Now, researchers at the University of California, Riverside, are attempting to harden computer-vision algorithms against attacks by teaching them what objects usually coexist near each other so if a small detail in the scene or context is altered or absent the system will still make the right decision.

When people see a horse or a boat, for example, they expect to also see a barn or a lake. If the horse is standing in a hospital or the boat is floating in clouds, a human knows something is wrong.

“If there is something out of place, it will trigger a defense mechanism,” Amit Roy-Chowdhury, a professor of electrical and computer engineering leading the team studying the vulnerability of computer vision systems to adversarial attacks, told UC Riverside News. “We can do this for perturbations of even just one part of an image, like a sticker pasted on a stop sign.”

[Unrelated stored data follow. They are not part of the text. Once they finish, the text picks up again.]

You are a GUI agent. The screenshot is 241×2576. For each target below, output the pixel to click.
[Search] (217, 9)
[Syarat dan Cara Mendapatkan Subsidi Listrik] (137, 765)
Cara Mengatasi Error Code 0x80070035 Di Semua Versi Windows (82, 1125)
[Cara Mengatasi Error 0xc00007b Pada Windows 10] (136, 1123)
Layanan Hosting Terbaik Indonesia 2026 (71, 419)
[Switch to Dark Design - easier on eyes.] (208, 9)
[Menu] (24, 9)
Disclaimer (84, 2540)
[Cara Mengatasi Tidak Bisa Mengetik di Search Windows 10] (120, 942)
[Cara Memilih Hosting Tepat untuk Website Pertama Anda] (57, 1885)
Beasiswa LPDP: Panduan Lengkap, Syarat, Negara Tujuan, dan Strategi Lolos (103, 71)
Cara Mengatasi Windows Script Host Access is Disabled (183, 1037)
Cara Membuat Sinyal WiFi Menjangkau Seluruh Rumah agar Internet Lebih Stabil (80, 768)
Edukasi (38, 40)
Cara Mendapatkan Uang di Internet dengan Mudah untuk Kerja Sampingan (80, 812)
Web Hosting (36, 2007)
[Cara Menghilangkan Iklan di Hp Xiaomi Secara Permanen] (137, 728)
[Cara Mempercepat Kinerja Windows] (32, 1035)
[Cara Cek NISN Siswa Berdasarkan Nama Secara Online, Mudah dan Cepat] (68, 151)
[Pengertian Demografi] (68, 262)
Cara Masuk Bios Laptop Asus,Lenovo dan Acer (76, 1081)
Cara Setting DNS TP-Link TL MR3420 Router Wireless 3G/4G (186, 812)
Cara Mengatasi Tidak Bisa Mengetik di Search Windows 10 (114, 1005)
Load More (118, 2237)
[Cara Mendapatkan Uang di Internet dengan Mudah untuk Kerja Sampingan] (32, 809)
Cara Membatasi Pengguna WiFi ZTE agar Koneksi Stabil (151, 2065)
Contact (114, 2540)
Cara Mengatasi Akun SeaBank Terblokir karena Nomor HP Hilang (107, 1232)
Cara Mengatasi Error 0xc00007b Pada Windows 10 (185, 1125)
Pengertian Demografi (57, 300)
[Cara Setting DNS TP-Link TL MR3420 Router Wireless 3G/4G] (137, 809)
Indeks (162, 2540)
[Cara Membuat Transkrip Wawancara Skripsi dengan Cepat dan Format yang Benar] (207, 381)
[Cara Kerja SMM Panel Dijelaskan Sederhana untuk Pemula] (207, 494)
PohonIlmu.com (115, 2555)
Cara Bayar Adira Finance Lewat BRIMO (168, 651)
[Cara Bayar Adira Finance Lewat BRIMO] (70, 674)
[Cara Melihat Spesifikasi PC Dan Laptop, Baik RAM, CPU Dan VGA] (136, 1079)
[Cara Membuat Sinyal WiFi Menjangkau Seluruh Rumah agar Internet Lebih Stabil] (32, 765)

The stop sign example refers to a 2017 study that demonstrated that images of stickers on a stop sign that were deliberately misclassified as a speed limit sign in training data were able to trick a deep neural network (DNN)-based system into thinking it saw a speed limit sign 100% of the time. An autonomous driving system trained on that manipulated data that sees a stops sign with a sticker on it would interpret that image as a speed limit sign and drive right through the stop sign. These “adversarial perturbations attacks” can also be achieved by adding digital noise to an image, causing the neural network to misclassify it.

However, a DNN augmented with a system trained on context consistency rules can check for violations.

In the traffic sign example, the scene around the stop sign – the crosswalk lines, street name signs and other characteristics of a road intersection – can be used as context for the algorithm to understand the relationship among the elements in the scene and help it deduce if some element has been misclassified.

The researchers propose to use context inconsistency to detect adversarial perturbation attacks and build a “DNN-based adversarial detection system” that automatically extracts context for each scene, and checks “whether the object fits within the scene and in association with other entities in the scene,” the researchers said in their paper.

The research was funded by a $1 million grant from the Defense Advanced Research Projects Agency’s Machine Vision Disruption program, which aims to understand the vulnerability of computer vision systems to adversarial attacks. The results could have broad applications in autonomous vehicles, surveillance and national defense.